Ho da poco aperto quest’etichetta insieme a Creezy, e pubblicheremo i nostri lavori e quelli delle persone in cui crediamo sotto il nome di Black Trident. Abbiamo deciso di sfruttare le conoscenze acquisite nel campo e metterle al servizio delle nostre carriere e aiutare anche altri artisti. Non ho mai avuto interesse ad avere un contratto con una casa discografica: se posso lavorare senza sottostare alle condizioni di altri, è meglio. L’etichetta è nata per questo.

Come ci si sente a stare dall’altra parte?

Ci sono sempre stato alla fine. Siamo un collettivo molto particolare: non ci sono vecchi discografici che ti dicono come far funzionare le cose, come fare gola ai giovani e cose simili. Non abbiamo quest’impronta e non vogliamo assolutamente averla. Oltre a me e Creezy, abbiamo coinvolto Aradia Morrigan, e in futuro sicuramente cresceremo.

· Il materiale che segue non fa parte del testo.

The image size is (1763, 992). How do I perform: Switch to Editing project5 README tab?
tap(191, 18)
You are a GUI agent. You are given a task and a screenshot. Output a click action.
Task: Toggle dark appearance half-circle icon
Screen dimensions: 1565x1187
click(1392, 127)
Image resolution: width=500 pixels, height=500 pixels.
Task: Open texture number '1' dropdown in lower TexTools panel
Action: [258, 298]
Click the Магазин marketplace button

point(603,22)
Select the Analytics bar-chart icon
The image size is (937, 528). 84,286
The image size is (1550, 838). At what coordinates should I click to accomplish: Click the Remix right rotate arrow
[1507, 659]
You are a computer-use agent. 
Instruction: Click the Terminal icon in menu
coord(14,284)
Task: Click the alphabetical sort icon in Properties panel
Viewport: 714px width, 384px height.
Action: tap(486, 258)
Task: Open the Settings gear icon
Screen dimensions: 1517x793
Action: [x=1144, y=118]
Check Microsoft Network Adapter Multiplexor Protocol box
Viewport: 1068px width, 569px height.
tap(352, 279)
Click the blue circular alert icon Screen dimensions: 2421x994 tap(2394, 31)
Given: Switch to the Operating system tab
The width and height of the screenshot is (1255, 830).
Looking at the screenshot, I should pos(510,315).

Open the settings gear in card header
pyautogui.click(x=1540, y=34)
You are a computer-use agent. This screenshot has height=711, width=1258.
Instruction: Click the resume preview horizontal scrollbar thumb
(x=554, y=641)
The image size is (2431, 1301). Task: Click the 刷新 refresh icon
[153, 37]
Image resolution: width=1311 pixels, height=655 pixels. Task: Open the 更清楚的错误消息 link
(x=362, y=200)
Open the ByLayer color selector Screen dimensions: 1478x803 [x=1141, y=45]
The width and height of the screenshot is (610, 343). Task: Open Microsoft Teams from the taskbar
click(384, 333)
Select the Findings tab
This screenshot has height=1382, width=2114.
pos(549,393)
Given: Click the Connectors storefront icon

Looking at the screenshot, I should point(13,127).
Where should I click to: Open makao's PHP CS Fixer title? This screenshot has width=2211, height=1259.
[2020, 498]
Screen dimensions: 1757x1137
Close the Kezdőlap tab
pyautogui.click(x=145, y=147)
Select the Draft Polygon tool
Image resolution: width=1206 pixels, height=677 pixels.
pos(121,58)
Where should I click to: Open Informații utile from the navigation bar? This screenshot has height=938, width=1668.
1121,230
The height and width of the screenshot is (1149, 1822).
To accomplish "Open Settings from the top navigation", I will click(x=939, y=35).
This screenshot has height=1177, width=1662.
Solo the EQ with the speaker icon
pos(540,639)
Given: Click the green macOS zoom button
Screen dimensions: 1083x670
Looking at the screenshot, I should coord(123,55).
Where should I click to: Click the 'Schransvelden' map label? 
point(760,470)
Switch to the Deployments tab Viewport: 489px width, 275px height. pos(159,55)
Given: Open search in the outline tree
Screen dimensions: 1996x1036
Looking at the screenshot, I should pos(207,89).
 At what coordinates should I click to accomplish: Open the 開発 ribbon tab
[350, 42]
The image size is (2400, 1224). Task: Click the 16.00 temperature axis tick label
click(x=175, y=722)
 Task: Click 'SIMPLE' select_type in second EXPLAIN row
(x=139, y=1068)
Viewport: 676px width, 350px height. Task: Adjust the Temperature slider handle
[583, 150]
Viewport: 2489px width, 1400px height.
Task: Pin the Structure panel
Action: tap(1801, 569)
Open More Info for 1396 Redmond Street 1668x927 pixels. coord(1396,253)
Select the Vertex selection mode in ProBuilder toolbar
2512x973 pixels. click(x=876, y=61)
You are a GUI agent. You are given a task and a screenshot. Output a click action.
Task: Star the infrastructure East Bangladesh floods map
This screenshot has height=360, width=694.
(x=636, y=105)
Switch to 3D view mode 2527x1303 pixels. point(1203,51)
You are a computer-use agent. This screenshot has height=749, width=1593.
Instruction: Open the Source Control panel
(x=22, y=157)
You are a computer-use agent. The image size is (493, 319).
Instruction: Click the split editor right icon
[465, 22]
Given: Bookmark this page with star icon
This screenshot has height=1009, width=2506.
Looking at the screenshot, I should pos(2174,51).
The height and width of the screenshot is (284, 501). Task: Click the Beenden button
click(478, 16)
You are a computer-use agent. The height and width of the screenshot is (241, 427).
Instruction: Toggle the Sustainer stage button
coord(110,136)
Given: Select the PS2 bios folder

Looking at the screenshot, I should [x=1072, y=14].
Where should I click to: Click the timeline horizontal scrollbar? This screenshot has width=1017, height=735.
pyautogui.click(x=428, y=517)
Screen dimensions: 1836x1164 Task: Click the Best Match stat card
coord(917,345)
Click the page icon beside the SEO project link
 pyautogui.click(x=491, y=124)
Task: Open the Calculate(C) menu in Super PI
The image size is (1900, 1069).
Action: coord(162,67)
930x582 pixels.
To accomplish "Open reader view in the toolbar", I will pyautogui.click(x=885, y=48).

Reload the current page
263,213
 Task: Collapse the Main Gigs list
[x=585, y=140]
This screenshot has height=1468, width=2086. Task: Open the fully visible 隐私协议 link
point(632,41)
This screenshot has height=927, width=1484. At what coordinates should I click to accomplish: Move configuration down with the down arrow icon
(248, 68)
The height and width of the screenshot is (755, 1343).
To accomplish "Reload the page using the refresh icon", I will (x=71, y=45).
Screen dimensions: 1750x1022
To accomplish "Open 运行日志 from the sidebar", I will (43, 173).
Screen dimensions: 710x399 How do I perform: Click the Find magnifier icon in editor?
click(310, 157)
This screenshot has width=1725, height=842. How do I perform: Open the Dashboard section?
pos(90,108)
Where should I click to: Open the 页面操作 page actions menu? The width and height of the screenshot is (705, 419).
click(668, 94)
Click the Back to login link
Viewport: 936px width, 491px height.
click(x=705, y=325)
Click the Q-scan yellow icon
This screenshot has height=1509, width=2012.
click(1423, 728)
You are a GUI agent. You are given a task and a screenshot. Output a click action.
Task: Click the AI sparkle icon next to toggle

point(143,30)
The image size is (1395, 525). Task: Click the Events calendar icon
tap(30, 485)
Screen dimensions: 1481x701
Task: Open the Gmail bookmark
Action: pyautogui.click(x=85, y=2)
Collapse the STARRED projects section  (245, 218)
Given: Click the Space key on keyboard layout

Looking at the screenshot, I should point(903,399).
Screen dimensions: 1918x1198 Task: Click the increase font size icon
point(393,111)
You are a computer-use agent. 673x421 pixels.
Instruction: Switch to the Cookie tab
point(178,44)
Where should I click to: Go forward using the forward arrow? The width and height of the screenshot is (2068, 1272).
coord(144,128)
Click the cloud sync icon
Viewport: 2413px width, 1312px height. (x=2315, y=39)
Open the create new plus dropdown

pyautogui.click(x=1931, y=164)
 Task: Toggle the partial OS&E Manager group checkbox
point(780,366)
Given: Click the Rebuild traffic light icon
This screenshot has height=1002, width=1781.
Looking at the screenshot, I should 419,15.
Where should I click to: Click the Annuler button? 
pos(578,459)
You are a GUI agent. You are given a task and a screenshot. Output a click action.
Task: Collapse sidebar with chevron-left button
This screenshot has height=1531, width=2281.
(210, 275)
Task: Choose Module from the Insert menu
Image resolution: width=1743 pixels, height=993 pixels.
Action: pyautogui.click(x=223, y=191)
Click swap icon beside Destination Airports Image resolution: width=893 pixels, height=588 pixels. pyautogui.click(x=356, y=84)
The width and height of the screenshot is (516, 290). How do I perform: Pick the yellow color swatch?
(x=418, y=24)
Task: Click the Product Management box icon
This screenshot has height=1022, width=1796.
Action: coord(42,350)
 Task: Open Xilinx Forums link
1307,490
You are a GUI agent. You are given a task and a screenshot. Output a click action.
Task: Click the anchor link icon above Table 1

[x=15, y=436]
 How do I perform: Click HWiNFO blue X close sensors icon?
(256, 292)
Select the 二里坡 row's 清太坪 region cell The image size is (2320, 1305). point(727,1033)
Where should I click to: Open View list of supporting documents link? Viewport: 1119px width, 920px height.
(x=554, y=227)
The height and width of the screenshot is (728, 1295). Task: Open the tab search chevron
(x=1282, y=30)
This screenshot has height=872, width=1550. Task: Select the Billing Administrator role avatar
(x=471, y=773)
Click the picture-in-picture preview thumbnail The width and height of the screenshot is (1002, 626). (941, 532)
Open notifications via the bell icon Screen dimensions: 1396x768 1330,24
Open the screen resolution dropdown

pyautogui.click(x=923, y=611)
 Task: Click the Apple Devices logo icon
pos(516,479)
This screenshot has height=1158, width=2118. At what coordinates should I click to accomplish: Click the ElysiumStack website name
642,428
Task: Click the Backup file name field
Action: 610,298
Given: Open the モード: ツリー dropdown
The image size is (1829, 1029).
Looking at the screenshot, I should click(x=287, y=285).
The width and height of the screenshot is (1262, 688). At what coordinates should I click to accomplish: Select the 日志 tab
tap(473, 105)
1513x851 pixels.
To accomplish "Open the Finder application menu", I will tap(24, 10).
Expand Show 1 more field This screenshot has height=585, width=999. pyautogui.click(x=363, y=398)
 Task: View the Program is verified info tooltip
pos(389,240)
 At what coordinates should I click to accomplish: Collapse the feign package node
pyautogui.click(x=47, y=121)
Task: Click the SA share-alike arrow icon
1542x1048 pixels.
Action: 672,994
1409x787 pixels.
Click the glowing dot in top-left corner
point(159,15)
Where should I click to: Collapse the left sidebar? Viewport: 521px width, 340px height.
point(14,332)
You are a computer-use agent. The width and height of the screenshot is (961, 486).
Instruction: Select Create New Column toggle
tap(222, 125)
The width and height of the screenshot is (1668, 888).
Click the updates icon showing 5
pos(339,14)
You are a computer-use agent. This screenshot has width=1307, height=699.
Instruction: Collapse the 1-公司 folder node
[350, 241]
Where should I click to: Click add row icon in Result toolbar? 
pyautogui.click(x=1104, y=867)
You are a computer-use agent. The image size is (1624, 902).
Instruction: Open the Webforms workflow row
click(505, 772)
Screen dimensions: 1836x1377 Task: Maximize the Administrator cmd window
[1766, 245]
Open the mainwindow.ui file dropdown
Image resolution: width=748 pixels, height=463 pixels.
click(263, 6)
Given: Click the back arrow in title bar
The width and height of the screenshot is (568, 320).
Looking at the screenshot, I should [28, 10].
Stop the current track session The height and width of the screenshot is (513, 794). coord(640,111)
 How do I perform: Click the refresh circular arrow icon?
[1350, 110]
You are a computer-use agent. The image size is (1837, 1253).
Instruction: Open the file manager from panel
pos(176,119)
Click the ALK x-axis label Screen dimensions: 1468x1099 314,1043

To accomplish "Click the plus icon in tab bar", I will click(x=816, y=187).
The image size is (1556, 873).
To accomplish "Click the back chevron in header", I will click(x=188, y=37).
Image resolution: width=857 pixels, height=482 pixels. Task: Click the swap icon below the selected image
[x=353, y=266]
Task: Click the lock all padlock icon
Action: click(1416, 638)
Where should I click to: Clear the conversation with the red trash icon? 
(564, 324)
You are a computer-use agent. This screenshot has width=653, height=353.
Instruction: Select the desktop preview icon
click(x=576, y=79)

A proposito di Aradia Morrigan: avete da poco fatto uscire il suo primo EP.

Io e lei ci lavoriamo da quattro anni. Nel tempo abbiamo creato, distrutto e ricreato tutto, pur rimanendo fedeli al mood che avevamo scelto. Lavorare per un altro artista è molto diverso da lavorare per se stessi. Quando lavori per te, segui l’istinto, non hai bisogno di pensare troppo per creare qualcosa. È un procedimento organico. Quando lavori per altri devi prima entrare in contatto con te stesso, e poi immedesimarti nell’altra persona, cercando di capire la sua unicità e ciò che vuole raccontare. È stata una bella soddisfazione far vedere la luce a “Voices from the other side”.

Tornando a te, mi giungono voci di un tour…

Come lo sai? Non posso sbilanciarmi troppo ora, ma c’è la seria intenzione di fare un tour europeo in autunno. Al mio fianco ci sarà proprio Aradia Morrigan e altri tre o quattro opening act. Gli spettacoli saranno molto intimi. La scelta è ricaduta su venue piccole soprattutto per coinvolgere il più possibile il pubblico. Oltre al tour mi piacerebbe organizzare date estive in giro per l’Italia, per raggiungere tutte quelle persone che mi sostengono. Ho molti fan in Lazio e in Sardegna, altri vivono al Sud. Avendo vissuto quella realtà, capisco quanto sia difficile abitare dove la musica non arriva e tutti i concerti sono a Milano! Io voglio includere tutti.

Grazie a Indigo & The Sirens per essere stato con noi. Ci rivediamo domani, il 10 maggio, allora!

Grazie a voi. Assolutamente sì! Non vedo l’ora di farvi ascoltare “Gallows”!